Tabling the survey document in the Rajya Sabha, Finance Minister Sitharaman said global crude oil prices are expected to decline in the current financial year 2019-20.
But India's export prospects remain weak. However, the GDP growth rate for 2019-20 is likely to be 7 per cent on stable macroeconomic conditions.
Sitharaman said accommodative monetary policy is required to help cut real lending rates as investment rate seems to have bottomed out.
The Economic Survey 2018-19 has stressed the need for reducing economic policy uncertainty in the country to promote investment and has recommended the predictability of policies, quarterly monitoring of Economic Policy Uncertainty index and quality certification.
The Survey has stated that higher economic policy uncertainty discourages investment while predictability of policy action and broad consistency in actual policy attract investment. While noting the reduction in economic policy uncertainty in India over the past decade, the Survey has given a set of recommendations to ensure that it stays at low levels in the coming years to ensure growth in investments.
The Survey notes that unlike generic economic uncertainty, which cannot be controlled, policymakers can reduce economic policy uncertainty to foster a salutary investment climate in the country. In view of the above, it has made the following recommendations for policy changes.
First, policymakers' must make their actions predictable, provide forward guidance on the stance of policy, and reduce ambiguity/arbitrariness in policy implementation and maintain broad consistency in actual policy.
To ensure predictability, the horizon over which policies will not be changed must be mandatorily specified so that investor can be provided the assurance about future policy certainty. The government could also use labels such as "Standstill" versus "Ratchet up" to categorise various categories of policies according to the level of commitment about future certainty that it can provide.
Second, "what gets measured gets acted upon." So, Economic Policy Uncertainty index must be tracked at the highest level on a quarterly basis. The government must also encourage construction of Economic Policy Uncertainty sub-indices to capture uncertainty stemming from fiscal policy, tax policy, monetary policy, trade policy, and banking policy.

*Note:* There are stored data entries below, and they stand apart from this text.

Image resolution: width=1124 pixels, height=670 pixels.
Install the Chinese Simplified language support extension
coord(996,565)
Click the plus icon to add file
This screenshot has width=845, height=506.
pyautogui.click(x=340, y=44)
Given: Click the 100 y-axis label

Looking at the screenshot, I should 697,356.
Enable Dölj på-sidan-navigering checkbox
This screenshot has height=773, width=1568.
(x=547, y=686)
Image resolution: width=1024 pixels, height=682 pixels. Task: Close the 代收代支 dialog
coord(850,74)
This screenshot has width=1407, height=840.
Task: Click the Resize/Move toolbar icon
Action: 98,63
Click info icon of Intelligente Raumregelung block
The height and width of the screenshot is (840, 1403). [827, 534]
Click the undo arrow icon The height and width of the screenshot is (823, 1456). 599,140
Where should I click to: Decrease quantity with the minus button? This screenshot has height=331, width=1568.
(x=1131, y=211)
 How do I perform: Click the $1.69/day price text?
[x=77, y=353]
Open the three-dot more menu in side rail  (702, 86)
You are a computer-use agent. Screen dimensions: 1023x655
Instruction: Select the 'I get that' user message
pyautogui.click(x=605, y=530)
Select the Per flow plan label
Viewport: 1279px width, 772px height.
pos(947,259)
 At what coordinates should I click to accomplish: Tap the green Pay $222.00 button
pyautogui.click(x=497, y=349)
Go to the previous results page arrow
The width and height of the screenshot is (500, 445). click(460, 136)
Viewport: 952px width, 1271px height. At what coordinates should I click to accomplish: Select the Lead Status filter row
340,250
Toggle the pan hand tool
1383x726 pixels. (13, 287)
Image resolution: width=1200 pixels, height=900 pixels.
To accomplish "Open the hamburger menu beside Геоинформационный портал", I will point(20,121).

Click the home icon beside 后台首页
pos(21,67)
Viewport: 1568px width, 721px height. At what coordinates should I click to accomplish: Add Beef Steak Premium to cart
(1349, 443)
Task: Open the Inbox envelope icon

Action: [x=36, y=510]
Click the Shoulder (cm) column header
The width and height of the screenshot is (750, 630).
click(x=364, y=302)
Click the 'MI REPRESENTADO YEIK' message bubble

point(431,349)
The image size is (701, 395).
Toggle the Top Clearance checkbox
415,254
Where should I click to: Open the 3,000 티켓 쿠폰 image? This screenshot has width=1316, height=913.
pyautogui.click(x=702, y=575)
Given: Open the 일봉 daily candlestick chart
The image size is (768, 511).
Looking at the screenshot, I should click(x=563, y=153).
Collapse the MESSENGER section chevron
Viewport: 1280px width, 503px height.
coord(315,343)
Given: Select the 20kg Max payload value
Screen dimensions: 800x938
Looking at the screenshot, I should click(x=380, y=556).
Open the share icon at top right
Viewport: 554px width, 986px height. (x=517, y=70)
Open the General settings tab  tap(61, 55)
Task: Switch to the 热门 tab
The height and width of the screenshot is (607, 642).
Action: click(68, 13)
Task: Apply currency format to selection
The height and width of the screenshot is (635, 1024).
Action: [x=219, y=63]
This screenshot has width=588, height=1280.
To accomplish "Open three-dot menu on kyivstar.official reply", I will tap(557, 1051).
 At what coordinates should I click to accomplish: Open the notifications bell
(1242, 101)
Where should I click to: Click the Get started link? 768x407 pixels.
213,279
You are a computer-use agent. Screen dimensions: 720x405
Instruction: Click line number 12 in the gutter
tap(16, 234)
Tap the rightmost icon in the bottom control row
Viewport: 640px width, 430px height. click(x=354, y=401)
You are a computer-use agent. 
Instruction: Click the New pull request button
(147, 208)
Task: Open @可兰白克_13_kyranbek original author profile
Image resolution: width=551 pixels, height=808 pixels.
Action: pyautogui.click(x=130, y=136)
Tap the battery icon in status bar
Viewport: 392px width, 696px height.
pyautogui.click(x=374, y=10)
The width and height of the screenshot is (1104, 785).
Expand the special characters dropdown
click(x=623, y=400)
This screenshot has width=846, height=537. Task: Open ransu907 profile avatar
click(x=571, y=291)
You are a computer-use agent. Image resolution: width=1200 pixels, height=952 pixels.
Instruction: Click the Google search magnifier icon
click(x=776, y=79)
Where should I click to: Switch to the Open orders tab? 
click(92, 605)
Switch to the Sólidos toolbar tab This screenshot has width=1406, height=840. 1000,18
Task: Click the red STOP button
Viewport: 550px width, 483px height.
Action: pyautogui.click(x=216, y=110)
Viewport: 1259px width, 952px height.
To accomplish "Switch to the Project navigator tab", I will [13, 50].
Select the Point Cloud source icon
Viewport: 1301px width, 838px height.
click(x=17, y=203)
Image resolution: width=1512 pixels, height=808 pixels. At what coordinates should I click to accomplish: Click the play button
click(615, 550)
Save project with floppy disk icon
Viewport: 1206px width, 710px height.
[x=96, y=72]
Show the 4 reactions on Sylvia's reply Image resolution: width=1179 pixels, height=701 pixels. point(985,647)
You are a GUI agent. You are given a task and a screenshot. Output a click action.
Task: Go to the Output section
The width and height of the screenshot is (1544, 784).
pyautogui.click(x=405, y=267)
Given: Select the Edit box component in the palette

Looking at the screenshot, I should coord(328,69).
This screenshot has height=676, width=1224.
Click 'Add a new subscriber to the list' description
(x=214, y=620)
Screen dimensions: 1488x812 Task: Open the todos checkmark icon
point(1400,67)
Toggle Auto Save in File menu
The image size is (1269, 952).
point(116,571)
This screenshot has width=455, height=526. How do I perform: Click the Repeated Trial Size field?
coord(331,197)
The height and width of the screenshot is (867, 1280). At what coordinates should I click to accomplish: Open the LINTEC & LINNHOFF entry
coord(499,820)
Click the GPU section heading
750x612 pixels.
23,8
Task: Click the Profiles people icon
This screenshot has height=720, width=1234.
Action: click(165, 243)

Finally, quality assurance of processes in policy making must be implemented in government via international quality certifications. The adage of "Document what you do, but more critically do what you document!" must be implemented in the government. The process of certification will require training of personnel in following quality assurance processes and will significantly reduce economic policy uncertainty.